Carvin's followers sprang to his defense "Did a guy w/ 702 followers just dis @acarvin for "only" having 54K?" asked one. Dani Fankhauser collected the resulting conversation on Storify.

Carvin told The Cutline on Monday afternoon that he rarely gets complaints from his followers. "Usually, I get complaints when someone does a news story about my prolific tweeting, and they don't understand the context of what I do on Twitter," he said.

"All I know is that my number of followers has tripled since the Arab Spring started, so clearly some people are interested in it."

"As far as I'm concerned, the greatest aspect of Twitter is the collection of people who use it," Carvin says. And indeed, as Anil Dash has persuasively argued, at some point the number followers that an account has becomes meaningless. A better metric of Twitter influence may be the interaction between users--and on that count, Carvin is undeniably one of the more engaged users.

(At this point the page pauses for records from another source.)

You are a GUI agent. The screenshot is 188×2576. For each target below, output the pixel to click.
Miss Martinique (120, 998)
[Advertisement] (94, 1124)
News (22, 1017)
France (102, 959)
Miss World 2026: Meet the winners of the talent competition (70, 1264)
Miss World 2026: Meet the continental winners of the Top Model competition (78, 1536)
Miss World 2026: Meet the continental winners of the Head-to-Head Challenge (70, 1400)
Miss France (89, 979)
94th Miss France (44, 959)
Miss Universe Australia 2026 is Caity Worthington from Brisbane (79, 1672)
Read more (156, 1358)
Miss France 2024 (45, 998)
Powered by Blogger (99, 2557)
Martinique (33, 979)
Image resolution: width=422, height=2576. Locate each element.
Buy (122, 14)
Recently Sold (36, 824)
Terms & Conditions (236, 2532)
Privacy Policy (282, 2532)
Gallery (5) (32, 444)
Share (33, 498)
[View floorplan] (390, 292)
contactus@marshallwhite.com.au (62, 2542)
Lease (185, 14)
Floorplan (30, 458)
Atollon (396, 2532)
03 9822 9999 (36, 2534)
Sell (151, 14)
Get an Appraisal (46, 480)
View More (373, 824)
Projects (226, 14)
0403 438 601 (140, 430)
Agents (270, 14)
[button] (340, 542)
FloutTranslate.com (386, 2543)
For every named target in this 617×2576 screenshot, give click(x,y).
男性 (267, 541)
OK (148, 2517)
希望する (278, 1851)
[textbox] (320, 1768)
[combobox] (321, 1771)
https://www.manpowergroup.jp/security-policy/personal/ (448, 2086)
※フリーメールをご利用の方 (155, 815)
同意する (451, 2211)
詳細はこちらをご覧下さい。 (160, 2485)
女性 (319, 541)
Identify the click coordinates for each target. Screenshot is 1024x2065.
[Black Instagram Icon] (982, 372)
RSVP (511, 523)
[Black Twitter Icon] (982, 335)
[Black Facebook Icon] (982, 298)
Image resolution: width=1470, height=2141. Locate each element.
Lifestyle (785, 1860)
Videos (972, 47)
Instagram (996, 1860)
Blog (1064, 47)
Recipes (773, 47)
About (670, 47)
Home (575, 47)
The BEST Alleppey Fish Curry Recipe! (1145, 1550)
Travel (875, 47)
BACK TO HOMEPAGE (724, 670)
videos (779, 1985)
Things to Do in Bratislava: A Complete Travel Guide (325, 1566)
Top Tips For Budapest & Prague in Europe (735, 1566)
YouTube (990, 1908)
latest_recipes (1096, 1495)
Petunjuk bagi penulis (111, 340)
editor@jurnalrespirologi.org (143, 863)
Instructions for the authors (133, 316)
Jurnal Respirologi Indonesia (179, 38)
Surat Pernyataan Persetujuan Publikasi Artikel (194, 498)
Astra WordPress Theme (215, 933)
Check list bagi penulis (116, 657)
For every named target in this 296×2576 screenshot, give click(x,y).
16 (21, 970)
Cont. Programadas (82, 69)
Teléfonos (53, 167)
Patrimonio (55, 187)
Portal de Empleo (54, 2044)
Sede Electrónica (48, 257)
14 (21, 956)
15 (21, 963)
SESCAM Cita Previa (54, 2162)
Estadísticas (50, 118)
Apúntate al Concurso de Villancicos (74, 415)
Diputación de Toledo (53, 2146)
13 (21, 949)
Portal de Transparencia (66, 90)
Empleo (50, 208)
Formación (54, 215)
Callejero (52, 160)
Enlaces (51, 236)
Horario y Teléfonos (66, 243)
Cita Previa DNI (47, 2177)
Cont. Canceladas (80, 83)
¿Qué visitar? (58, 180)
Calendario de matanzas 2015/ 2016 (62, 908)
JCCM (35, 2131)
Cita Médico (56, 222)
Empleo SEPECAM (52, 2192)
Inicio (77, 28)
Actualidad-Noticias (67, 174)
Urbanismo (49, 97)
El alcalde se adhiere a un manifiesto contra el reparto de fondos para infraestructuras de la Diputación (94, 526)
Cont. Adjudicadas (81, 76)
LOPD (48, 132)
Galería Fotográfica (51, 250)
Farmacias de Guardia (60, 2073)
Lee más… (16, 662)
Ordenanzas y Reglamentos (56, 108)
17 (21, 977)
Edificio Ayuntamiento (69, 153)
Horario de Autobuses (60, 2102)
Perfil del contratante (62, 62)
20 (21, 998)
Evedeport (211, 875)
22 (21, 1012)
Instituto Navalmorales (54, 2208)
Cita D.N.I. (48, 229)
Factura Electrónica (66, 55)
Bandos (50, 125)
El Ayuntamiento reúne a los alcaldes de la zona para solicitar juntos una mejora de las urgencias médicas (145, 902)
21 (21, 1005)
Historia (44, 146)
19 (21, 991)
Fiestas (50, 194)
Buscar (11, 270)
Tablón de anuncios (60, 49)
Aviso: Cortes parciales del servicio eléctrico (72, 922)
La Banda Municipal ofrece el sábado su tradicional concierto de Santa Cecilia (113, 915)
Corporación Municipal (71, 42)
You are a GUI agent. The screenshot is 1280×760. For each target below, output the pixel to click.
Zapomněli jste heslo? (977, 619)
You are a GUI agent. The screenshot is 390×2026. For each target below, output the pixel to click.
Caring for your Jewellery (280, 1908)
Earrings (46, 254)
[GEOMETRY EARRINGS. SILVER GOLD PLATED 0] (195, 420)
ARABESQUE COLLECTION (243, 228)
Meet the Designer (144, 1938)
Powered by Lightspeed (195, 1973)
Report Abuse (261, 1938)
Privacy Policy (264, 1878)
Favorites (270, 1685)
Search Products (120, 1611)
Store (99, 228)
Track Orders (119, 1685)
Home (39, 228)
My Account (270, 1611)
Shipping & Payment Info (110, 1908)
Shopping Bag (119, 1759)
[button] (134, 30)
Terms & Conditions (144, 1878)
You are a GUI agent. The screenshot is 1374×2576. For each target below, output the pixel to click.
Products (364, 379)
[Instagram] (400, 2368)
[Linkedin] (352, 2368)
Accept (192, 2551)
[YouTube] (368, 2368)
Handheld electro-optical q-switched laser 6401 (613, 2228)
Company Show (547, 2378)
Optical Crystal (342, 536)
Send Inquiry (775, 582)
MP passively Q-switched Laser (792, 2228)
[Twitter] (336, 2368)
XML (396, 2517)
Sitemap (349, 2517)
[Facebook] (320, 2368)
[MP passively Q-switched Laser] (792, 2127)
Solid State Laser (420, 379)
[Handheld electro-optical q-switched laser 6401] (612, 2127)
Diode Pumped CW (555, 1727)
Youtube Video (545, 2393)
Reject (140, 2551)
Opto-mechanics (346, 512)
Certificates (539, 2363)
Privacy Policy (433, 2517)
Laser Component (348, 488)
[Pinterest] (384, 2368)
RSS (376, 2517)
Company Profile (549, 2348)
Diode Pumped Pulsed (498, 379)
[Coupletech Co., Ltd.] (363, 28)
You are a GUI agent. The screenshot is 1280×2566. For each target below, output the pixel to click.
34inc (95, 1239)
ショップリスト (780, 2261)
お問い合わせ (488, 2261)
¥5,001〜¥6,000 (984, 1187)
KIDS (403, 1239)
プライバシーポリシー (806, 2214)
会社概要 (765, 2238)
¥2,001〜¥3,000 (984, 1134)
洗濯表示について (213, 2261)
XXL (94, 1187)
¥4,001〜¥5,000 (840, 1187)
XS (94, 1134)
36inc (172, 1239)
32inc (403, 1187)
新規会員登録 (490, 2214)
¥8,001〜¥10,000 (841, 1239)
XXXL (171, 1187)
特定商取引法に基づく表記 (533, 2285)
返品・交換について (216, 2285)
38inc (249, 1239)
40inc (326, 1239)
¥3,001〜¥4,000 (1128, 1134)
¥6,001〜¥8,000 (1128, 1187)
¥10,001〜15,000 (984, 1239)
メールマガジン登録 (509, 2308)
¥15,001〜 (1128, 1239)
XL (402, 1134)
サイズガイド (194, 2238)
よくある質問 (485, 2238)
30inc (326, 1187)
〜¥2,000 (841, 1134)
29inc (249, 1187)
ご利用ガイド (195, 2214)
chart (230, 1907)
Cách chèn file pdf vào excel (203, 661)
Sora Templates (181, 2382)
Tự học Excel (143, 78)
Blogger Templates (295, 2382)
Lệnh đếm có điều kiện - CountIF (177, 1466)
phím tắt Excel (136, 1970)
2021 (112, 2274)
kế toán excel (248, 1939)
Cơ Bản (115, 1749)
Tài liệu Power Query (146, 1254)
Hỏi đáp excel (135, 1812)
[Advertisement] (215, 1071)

"Part of what I'm trying to do is capture the perspectives of people caught up in the middle of the action in real time," he said. "For all of the countries that have experienced revolutions, there are people tweeting eyewitness reports, capturing the emotion and atmosphere of the situation. I retweet a lot of those exchanges, because it's like observing an oral history in real time."